[INPUT Boundary: Start]

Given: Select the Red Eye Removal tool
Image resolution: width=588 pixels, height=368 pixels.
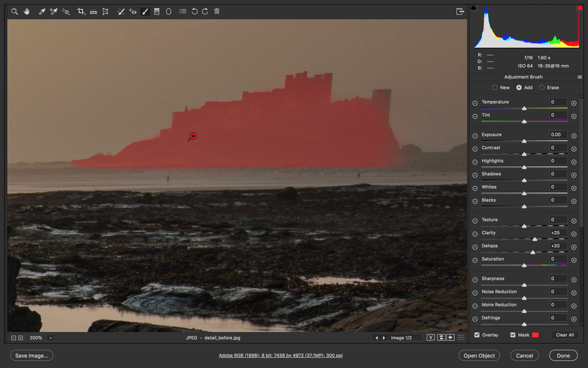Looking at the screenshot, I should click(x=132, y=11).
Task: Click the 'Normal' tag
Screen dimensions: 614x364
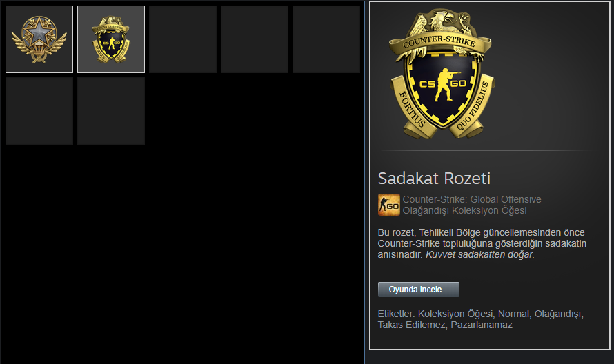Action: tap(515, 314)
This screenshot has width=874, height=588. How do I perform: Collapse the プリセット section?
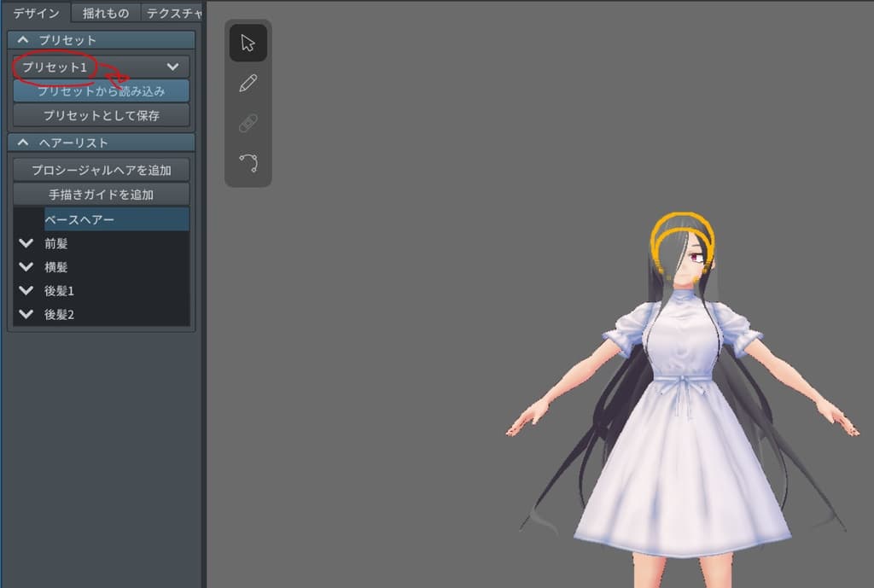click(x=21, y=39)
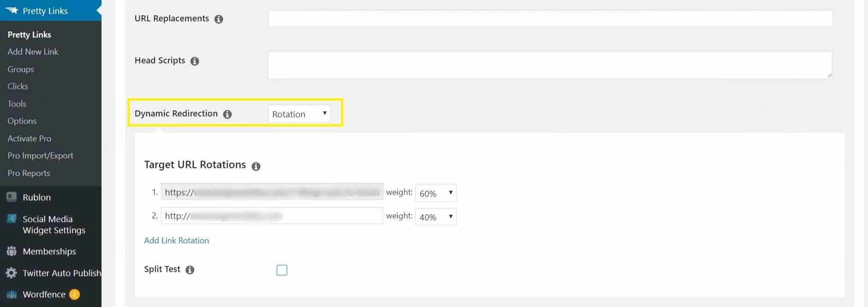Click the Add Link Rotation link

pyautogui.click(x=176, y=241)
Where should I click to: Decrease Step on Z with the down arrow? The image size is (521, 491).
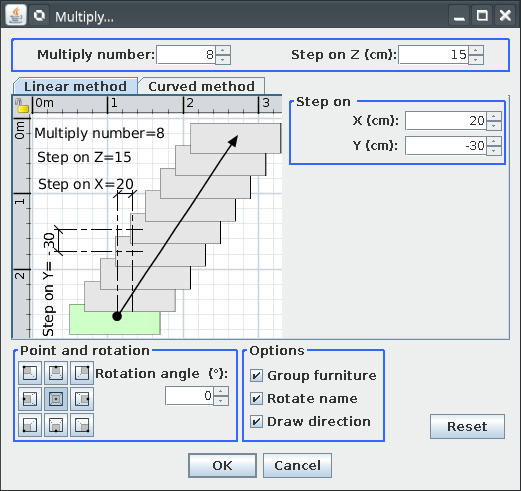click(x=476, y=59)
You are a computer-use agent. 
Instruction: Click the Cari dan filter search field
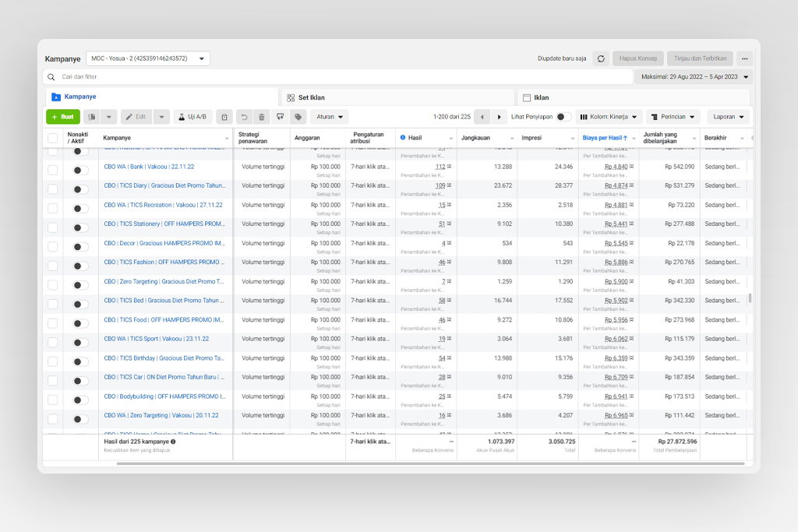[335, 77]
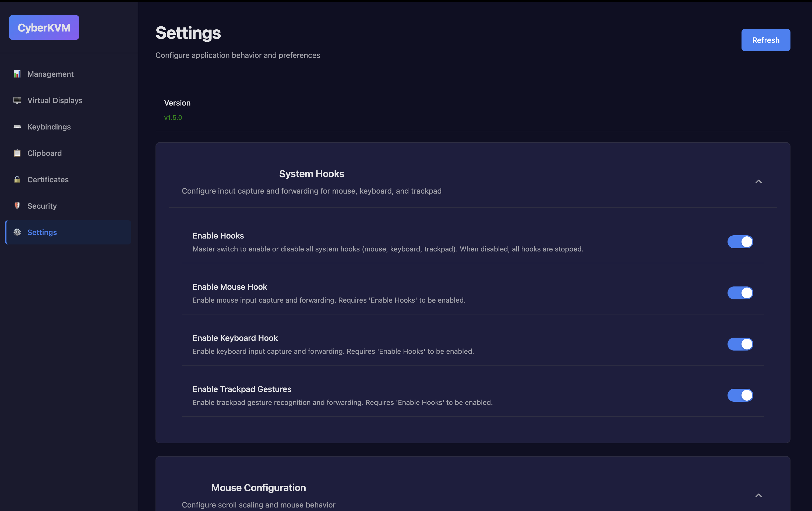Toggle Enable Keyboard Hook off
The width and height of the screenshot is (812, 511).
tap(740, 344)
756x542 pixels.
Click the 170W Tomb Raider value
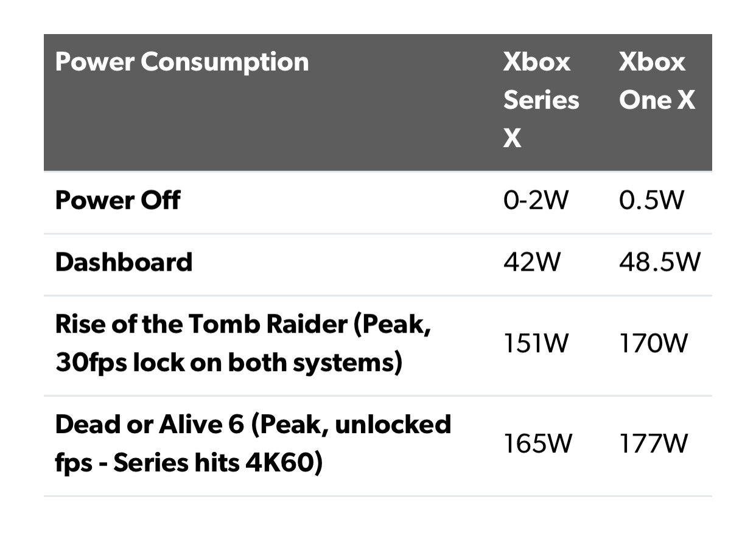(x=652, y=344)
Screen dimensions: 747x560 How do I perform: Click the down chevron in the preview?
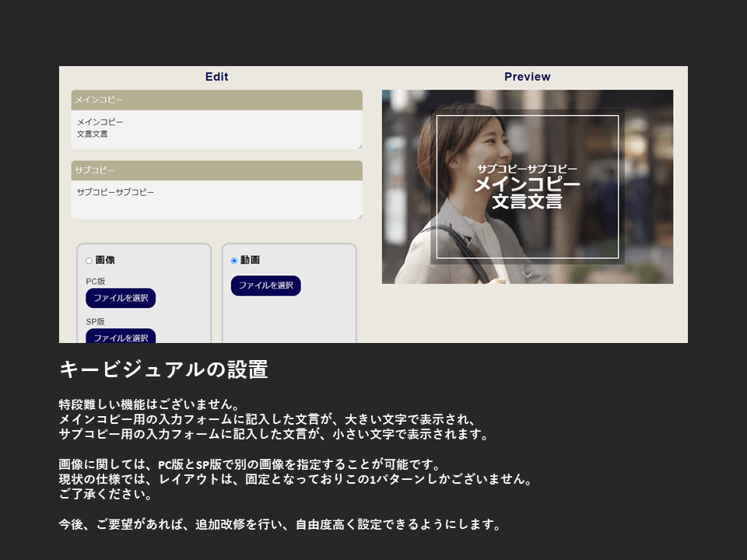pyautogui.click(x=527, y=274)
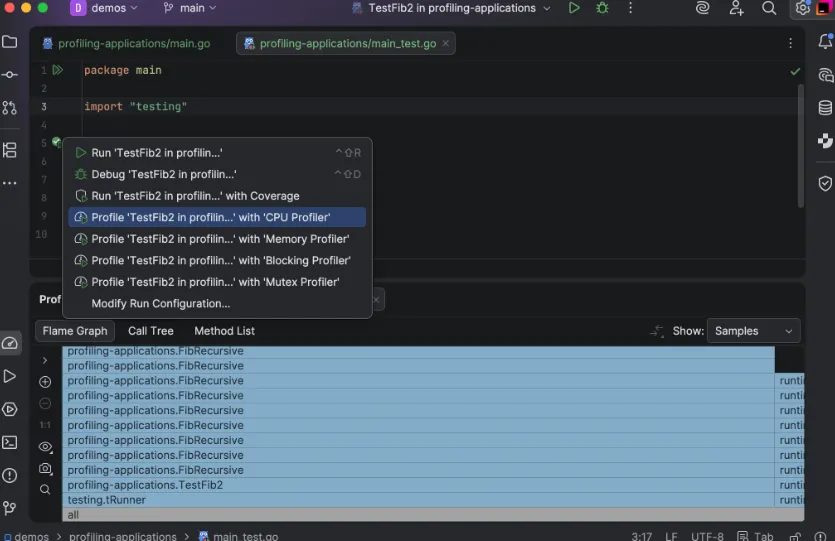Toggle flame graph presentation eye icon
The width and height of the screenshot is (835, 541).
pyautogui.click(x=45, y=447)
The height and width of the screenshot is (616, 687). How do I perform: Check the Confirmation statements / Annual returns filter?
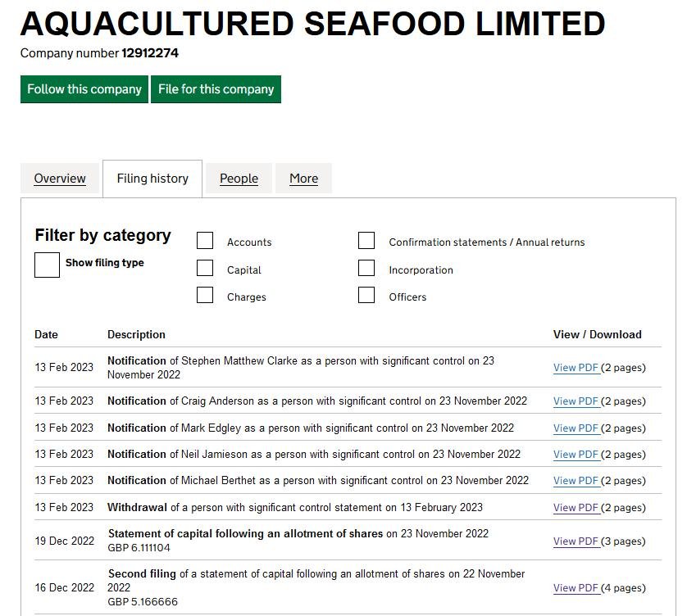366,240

[INPUT Boundary: End]

• EXERCISE DETAILS
With the pictures left out, copy exactly the lines above from the line containing "This screenshot has" through the last line of the entries.

• PROBLEM SOLUTION
This screenshot has width=874, height=588. How do I perform: Collapse the プリセット section?
click(x=21, y=39)
Click the Add Link Rotation link

pyautogui.click(x=176, y=241)
Where should I click to: Decrease Step on Z with the down arrow? The image size is (521, 491).
click(x=476, y=59)
You are a computer-use agent. 
Instruction: Click the Cari dan filter search field
[335, 77]
Toggle Enable Keyboard Hook off
The width and height of the screenshot is (812, 511).
tap(740, 344)
756x542 pixels.
Click the 170W Tomb Raider value
(x=652, y=344)
Screen dimensions: 747x560 How do I perform: Click the down chevron in the preview?
pyautogui.click(x=527, y=274)
Toggle flame graph presentation eye icon
The width and height of the screenshot is (835, 541).
pyautogui.click(x=45, y=447)
The height and width of the screenshot is (616, 687). How do I perform: Check the Confirmation statements / Annual returns filter?
366,240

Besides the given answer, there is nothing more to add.